**Best viewed via Jupyter nbviewer**: https://nbviewer.jupyter.org/github/Josh-Been/LSI-Topic-Model/blob/master/Baylor-Libraries-LSI-Topic-Model.ipynb
![alt text](https://github.com/Josh-Been/Sentiment-Per-Line/blob/master/Capture.PNG?raw=true "Baylor University Libraries")

## LSI-Topic-Model

Generates related keywords from a corpus bundeled together into topic areas. 10 keywords are generated per topic. A single text file is uploaded and each line is treated as a separate document.

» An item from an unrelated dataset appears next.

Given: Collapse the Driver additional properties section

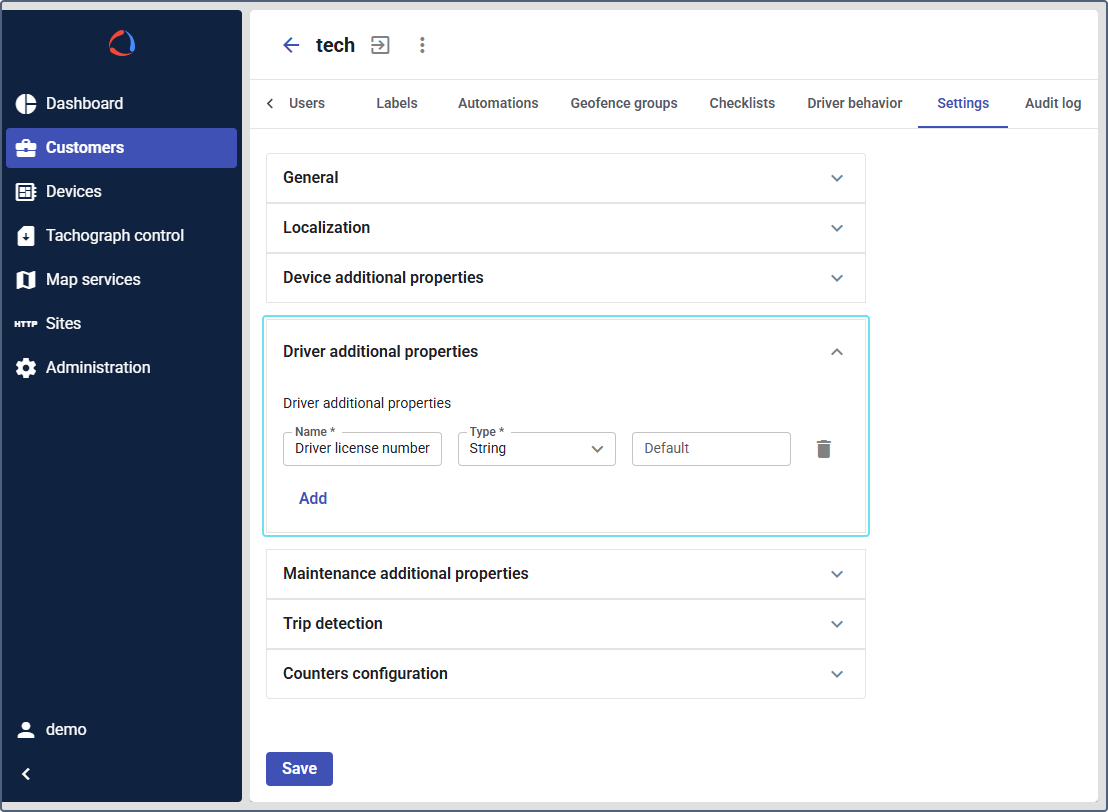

Baylor University Libraries: LSI Topic Model

Implements the Latent Semantic Index

From Wikipedia https://en.wikipedia.org/wiki/Latent_semantic_analysis#Latent_semantic_indexing "Latent semantic indexing (LSI) is an indexing and retrieval method that uses a mathematical technique called singular value decomposition (SVD) to identify patterns in the relationships between the terms and concepts contained in an unstructured collection of text. LSI is based on the principle that words that are used in the same contexts tend to have similar meanings."

This Python application was built by the Baylor University Libraries to assist researchers to implement unsupervised topic modelling on 1-line documents, such as Twitter social media.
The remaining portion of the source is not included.